**SUPPLIED DATA**.
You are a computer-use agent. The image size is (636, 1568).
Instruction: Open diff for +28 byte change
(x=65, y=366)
* * *
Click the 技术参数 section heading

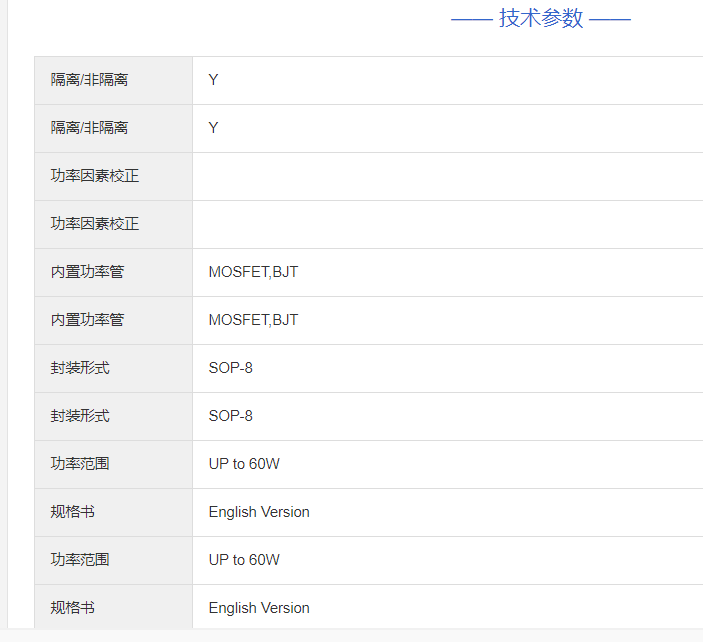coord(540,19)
* * *
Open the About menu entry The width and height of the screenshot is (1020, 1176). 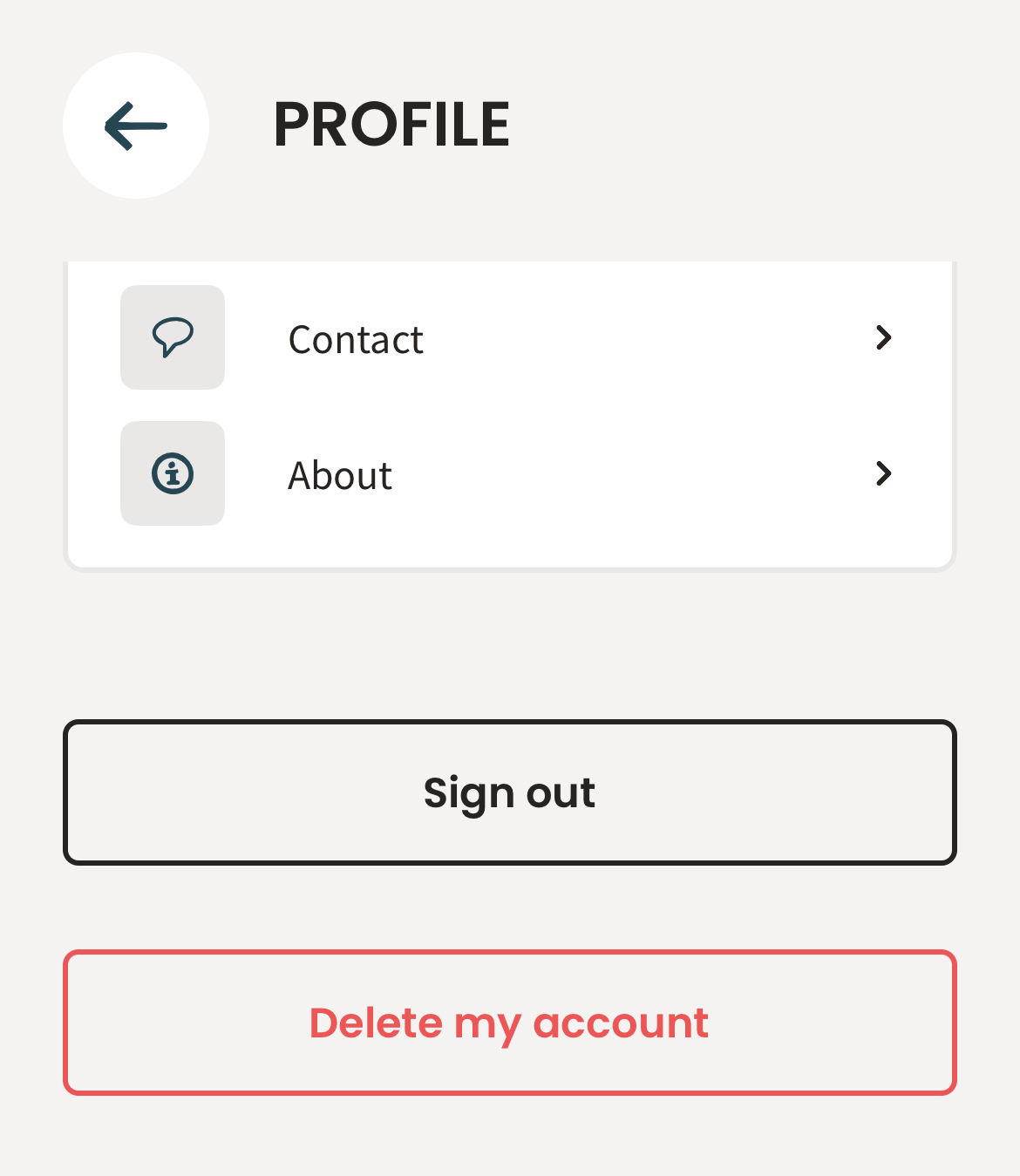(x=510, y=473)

**EXERCISE TASK**.
Extract the stretch of entries from the line containing "You are a computer-use" through the line containing "(x=65, y=366)", both included, and copy those lines verbatim.

**THE SOLUTION**.
You are a computer-use agent. The image size is (636, 1568).
Instruction: Open diff for +28 byte change
(x=65, y=366)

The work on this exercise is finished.